Column: Clean Coal: A Down And Dirty Affair

This story was written by Matt Dernoga, The Diamondback

I was very disappointed with vice presidential candidates Sen. Joe Biden, D-Del., and Gov. Sarah Palin, R-Alaska, when they were asked about "clean coal" in their debate last week. Both candidates voiced their support for clean coal, and Biden even denied he had ever stated there was no such thing as "clean coal." Neither of these responses startled me. Both presidential candidates Sen. Barack Obama, D-Ill., and Sen. John McCain, R-Ariz., have repeatedly talked about "clean coal" at their rallies as part of their energy plans.

Can anyone actually explain what "clean coal" is? No, because it's an oxymoron, with an emphasis on the moron part. It would be like me trying to convince you there's such as thing as clean dirt. There's currently no such thing as "clean coal." Nada. Of course, if I spent $35 million on advertisements, I might be able to convince you that clean dirt exists. A group backed by the coal industry has spent $35 million so far this year on advertisements talking about how coal-fired power plants can be clean. It's working: The candidates have been walking along like dogs on a leash, beholden to promoting a falsehood to further their careers. Politicians saying anything and everything to get elected? I know, you're shocked.

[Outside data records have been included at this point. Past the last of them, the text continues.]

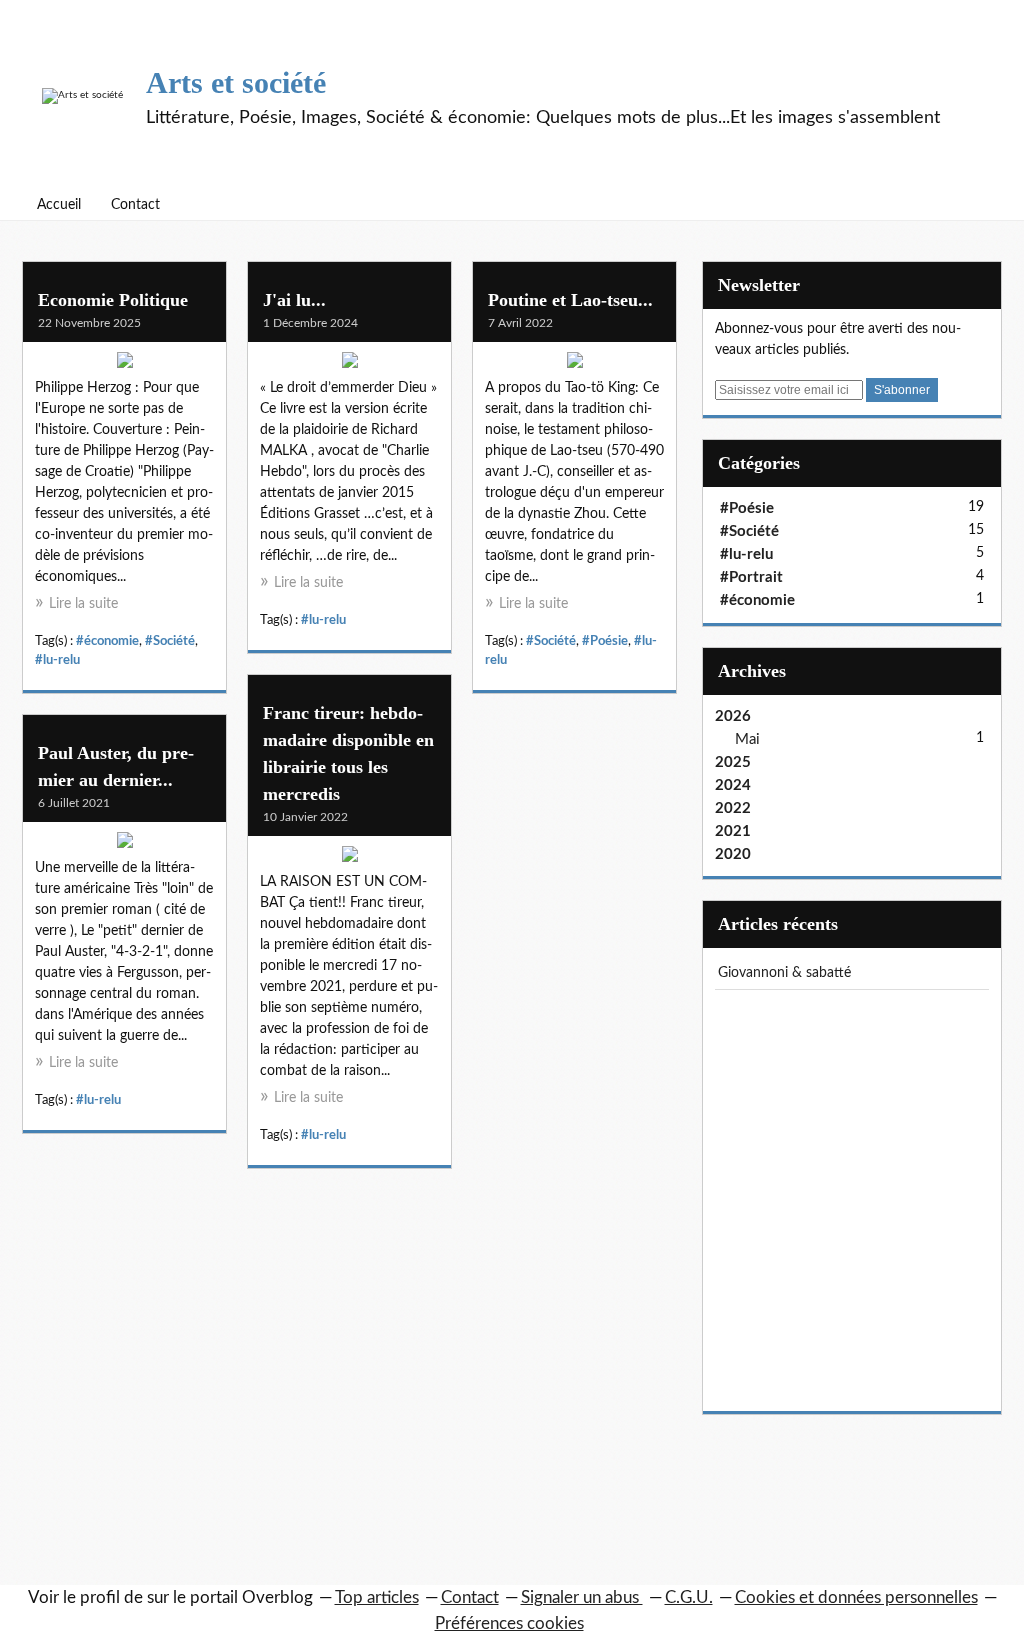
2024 (733, 785)
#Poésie (605, 641)
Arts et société (236, 82)
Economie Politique (113, 300)
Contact (135, 205)
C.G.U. (689, 1597)
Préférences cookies (509, 1623)
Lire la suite (83, 604)
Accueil (59, 205)
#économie (107, 641)
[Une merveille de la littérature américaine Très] (124, 845)
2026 (733, 716)
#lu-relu (57, 660)
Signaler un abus (582, 1597)
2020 (733, 854)
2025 (733, 762)
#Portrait (751, 577)
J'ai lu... (294, 300)
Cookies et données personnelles (856, 1597)
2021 (733, 831)
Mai (747, 739)
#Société (170, 641)
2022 (733, 808)
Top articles (377, 1597)
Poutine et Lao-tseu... (570, 300)
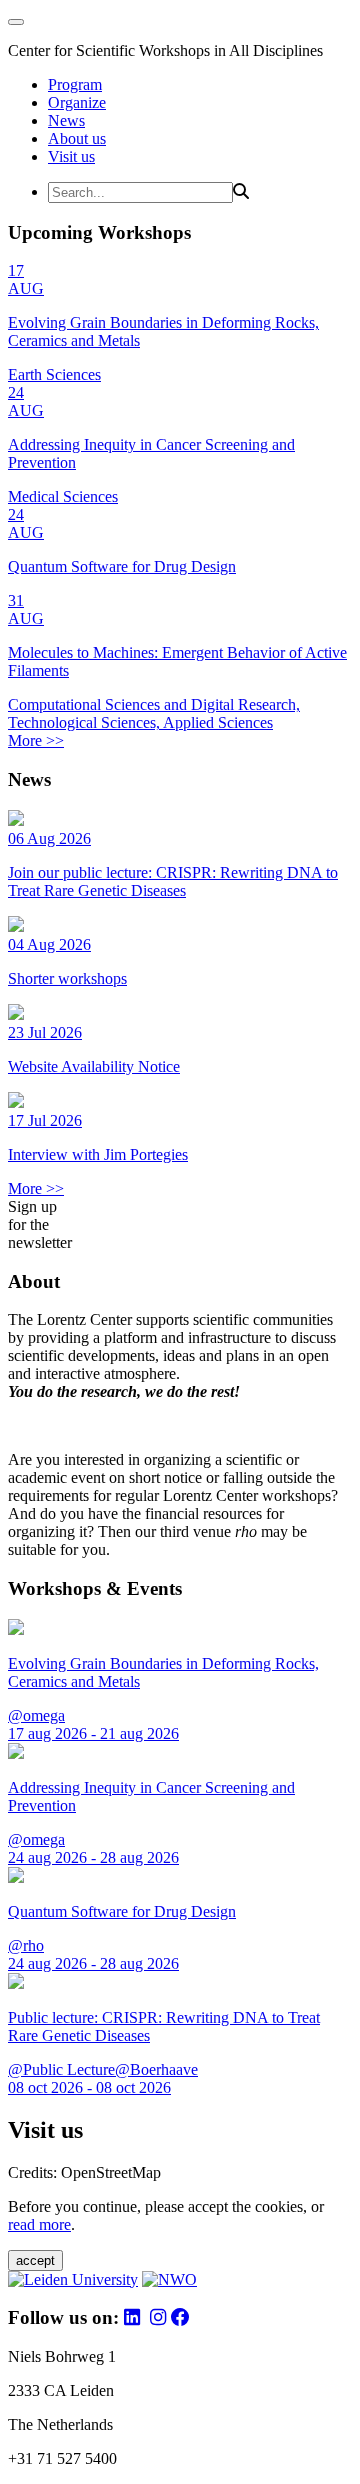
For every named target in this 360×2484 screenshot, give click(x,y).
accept (35, 2260)
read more (39, 2224)
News (66, 120)
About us (77, 138)
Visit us (71, 156)
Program (75, 84)
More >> (36, 740)
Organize (77, 102)
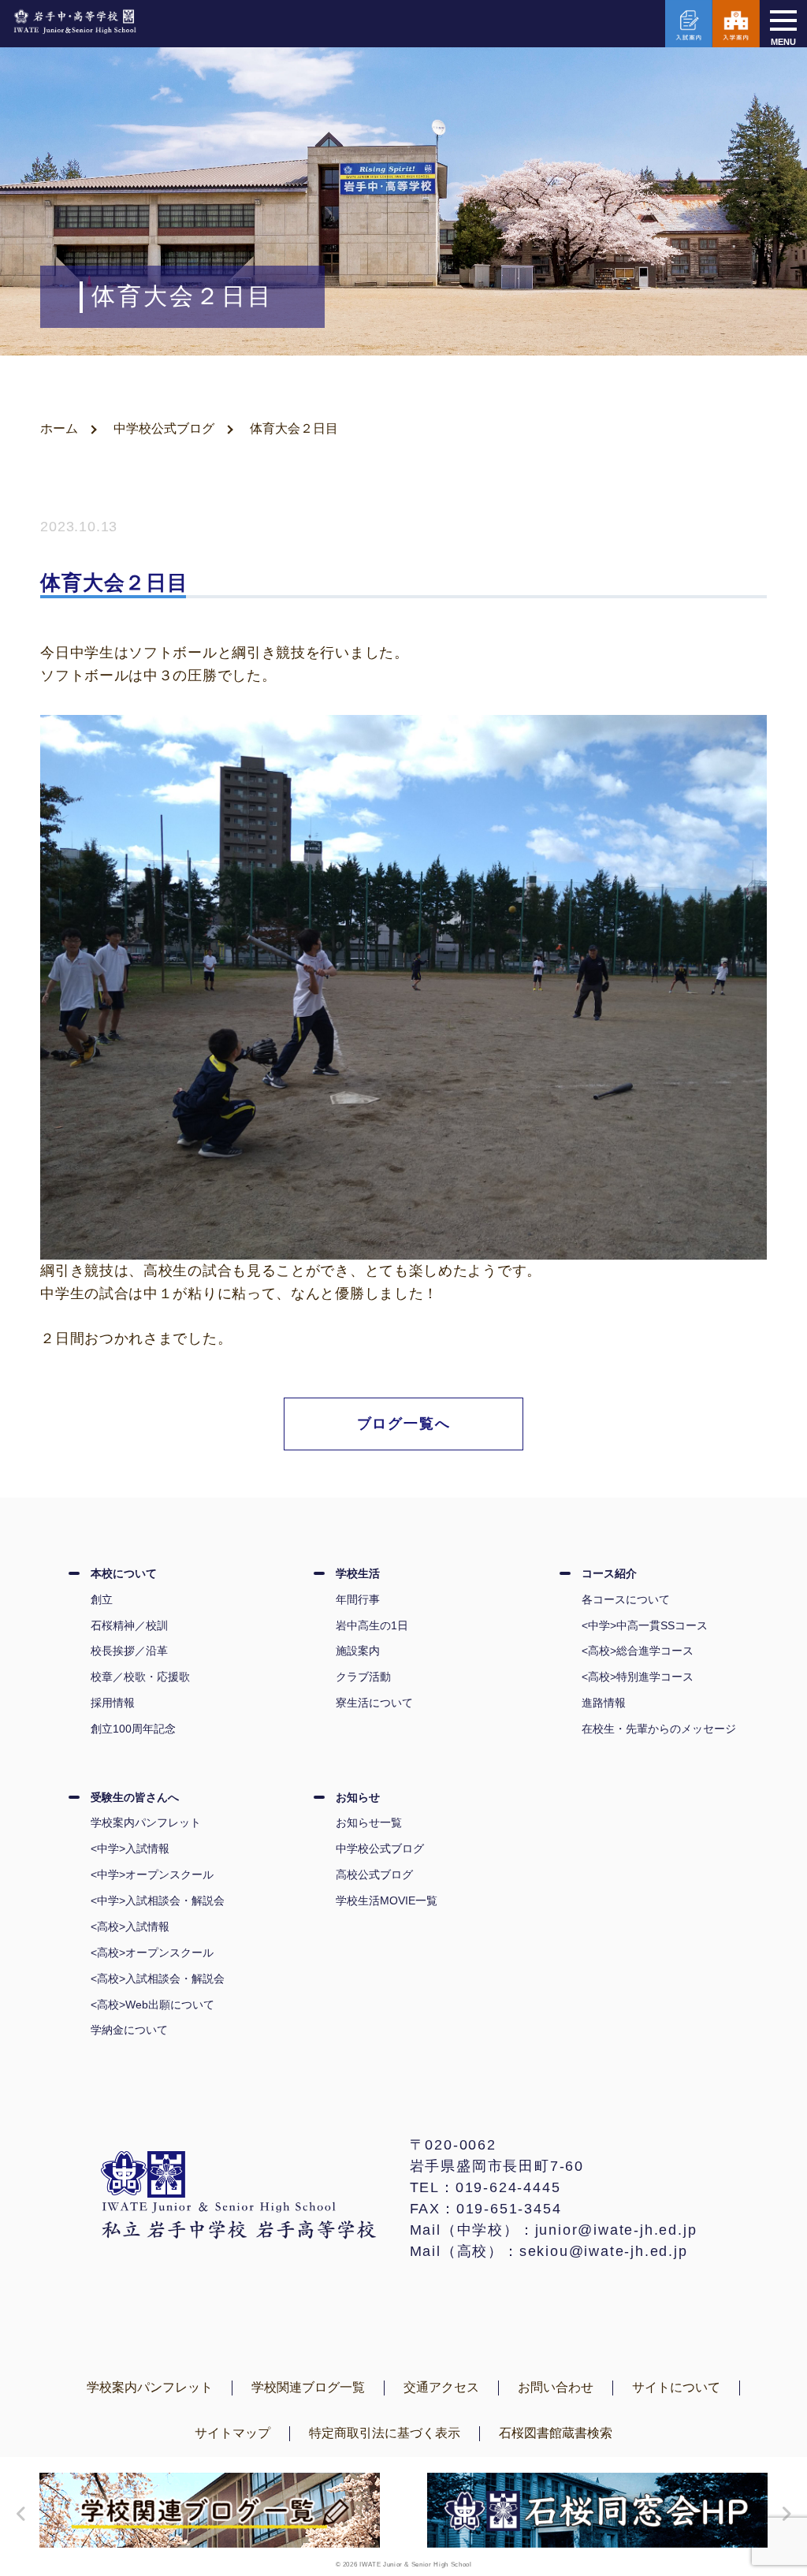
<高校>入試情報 (130, 1926)
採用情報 (113, 1702)
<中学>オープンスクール (152, 1874)
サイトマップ (232, 2433)
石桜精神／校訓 (129, 1625)
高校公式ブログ (374, 1874)
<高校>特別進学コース (638, 1676)
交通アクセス (441, 2387)
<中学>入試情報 (130, 1848)
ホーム (59, 428)
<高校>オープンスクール (152, 1952)
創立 (102, 1599)
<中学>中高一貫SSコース (645, 1625)
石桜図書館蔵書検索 (555, 2433)
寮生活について (374, 1702)
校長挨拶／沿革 (129, 1650)
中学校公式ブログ (163, 428)
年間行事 (358, 1599)
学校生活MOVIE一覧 (386, 1900)
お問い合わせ (555, 2387)
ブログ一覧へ (404, 1423)
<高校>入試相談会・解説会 (158, 1978)
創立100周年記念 (133, 1728)
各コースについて (626, 1599)
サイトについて (676, 2387)
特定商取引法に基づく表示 (384, 2433)
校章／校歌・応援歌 (140, 1676)
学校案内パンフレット (146, 1822)
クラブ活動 (363, 1676)
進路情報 (604, 1702)
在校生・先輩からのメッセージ (659, 1728)
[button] (17, 2513)
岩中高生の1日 (372, 1625)
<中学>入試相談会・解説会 (158, 1900)
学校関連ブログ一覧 (308, 2387)
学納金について (129, 2029)
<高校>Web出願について (152, 2004)
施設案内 (358, 1650)
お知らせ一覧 (369, 1822)
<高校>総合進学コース (638, 1650)
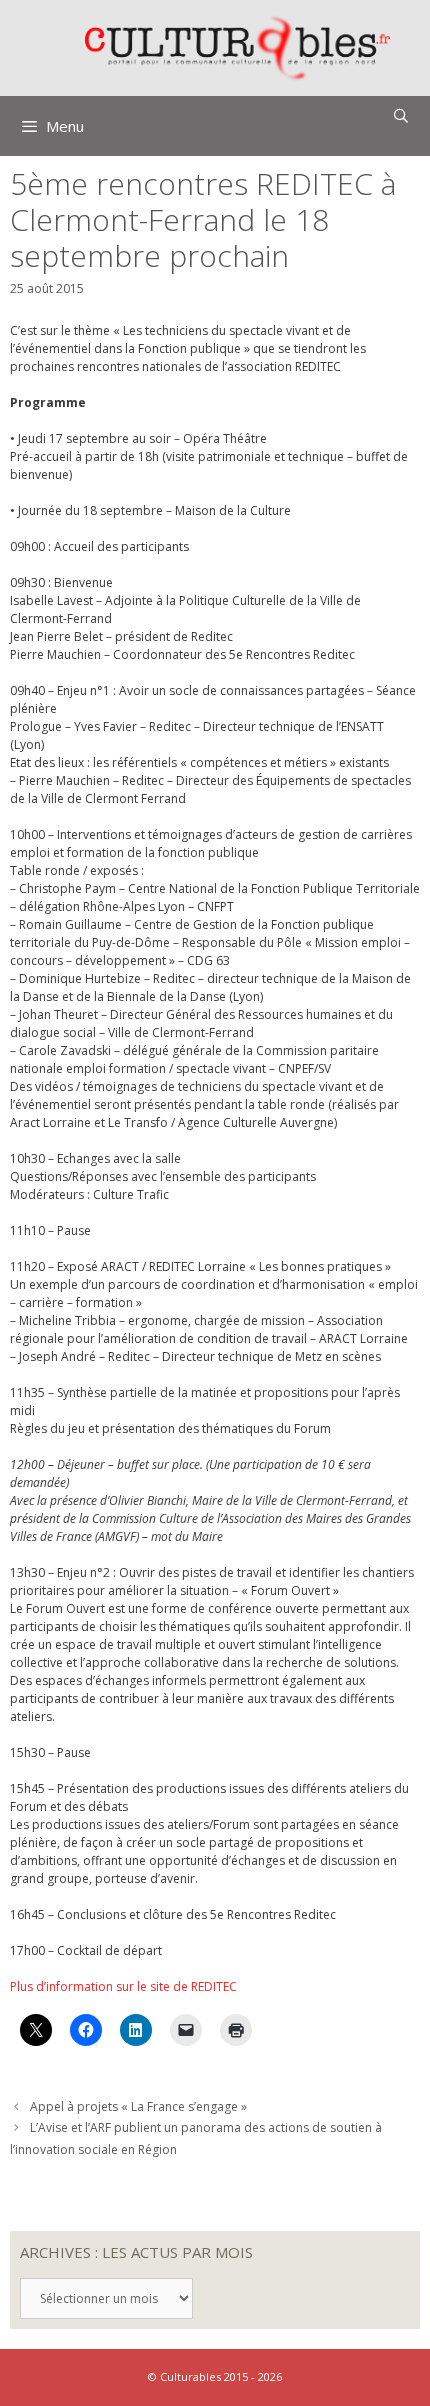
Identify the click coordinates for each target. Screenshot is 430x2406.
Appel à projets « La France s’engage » (138, 2106)
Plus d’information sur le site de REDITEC (123, 1986)
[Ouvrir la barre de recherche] (401, 116)
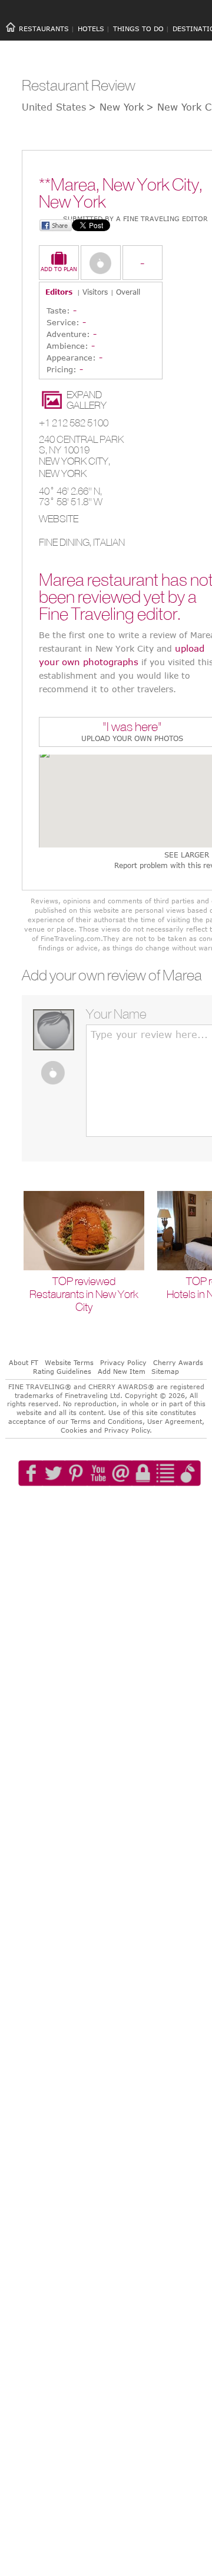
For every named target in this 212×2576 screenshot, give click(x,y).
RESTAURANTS (44, 28)
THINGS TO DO (138, 28)
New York (63, 473)
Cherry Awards (178, 1362)
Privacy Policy (123, 1362)
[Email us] (132, 1506)
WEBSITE (58, 519)
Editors (58, 292)
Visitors (95, 292)
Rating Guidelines (62, 1371)
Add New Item (121, 1371)
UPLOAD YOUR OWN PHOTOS (132, 738)
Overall (128, 292)
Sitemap (165, 1371)
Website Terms (69, 1362)
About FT (23, 1362)
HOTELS (91, 28)
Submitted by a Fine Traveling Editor (135, 218)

I know a few of you are laughing at me, saying, "But Matt, there is such a thing as clean coal; it's where coal-fired power plants capture their carbon emissions and store them underground." You got me. Except we don't have the technology to do Carbon Capture and Storage. In fact, the Department of Energy isn't expecting to have a successful demonstration of CSS until at least a decade from now. We're probably going to put a man on Mars before we even have the technology for "clean coal." Even then, the coal won't be clean. The department's goal is to cut its emissions by 90 percent.

So the earliest time we could ever have our "clean coal" is in about a decade. The only problem (OK, there are many problems) is the CSS technology is expected to make coal power cost 78 percent more than conventional coal-fired plants. So "clean coal" won't be even close to cost competitive against any of our sources of energy. No one will buy it; that's the beautiful thing about the free market. So if no one is going to buy the "clean coal," then why is the government wasting $1.3 billion trying to develop it? It would be more productive to burn that money and use the heat to power Obama's teleprompter.

We're spending money to develop CSS because the majority of Americans are repulsed by the carnage burning coal wreaks on our communities and our planet. The coal industry knows it. They know if they can't convince us that they can burn it cleanly, their days are numbered. If politicians were more concerned about serving the public interest, rather than the special interests, they would come clean about coal. If they can't, we should clean them out.